### Activity list
(1) Summarize the news report on Senator Durbin's speech in two sentences.
(2) In the news report on Senator Durbin's speech, which group did he address on Tuesday?

### Quoted passage
(WASHINGTON) -- The second highest ranking Democrat in the Senate says Medicare and Medicaid savings should be part of future debt reform, but not on the table in talks regarding the impending “fiscal cliff.”
In the prepared remarks of Sen. Richard Durbin’s speech Tuesday to the liberal Center for American Progress, he writes that progressives cannot “pretend” the programs can “continue forever” without changes to ensure their solvency. But the Majority Whip insists any adjustments should come after the immediate budget is passed.
“Progressives should be willing to talk about ways to ensure the long-term viability of Social Security, Medicare and Medicaid,” it reads. “But those conversations should not be part of a plan to avert the fiscal cliff.”
During the event the Illinois lawmaker skipped over that section of his notes, which were released to the press, but told reporters that he stood by every word.
“We can't be so naive as to believe that just taxing the rich is going to solve our problems,” he told the crowd, adding his caucus needed to be open to issues “painful and hard for us to talk about.”
Durbin said he continued to be opposed to some conservative proposals to reform, including voucher programs for Medicare and a block grant system for Medicaid. But he also maintained he’s wary of raising the eligibility age for the safety net programs, for fear of creating coverage gaps. It was an idea floated by President Obama last year.

### Data segment
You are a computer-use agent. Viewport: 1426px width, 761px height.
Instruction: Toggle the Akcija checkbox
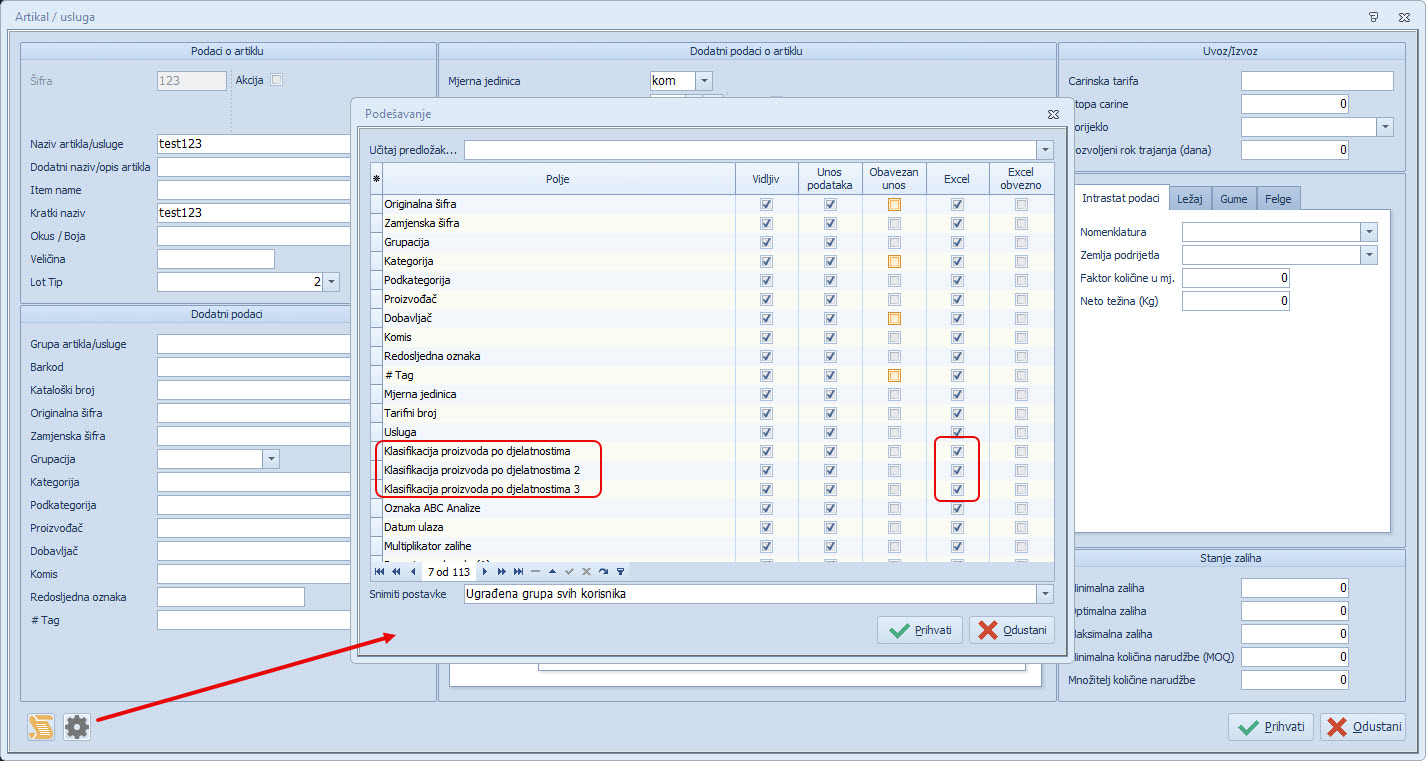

### Answers to the exercises
(1) Sen. Richard Durbin, the second-highest-ranking Democrat in the Senate, said Medicare and Medicaid savings should be part of future debt reform but should stay out of talks to avert the fiscal cliff. Speaking to the Center for American Progress, he said taxing the rich alone would not solve the country's problems, though he still opposed Medicare vouchers and Medicaid block grants and was wary of raising the eligibility age.

(2) The liberal Center for American Progress.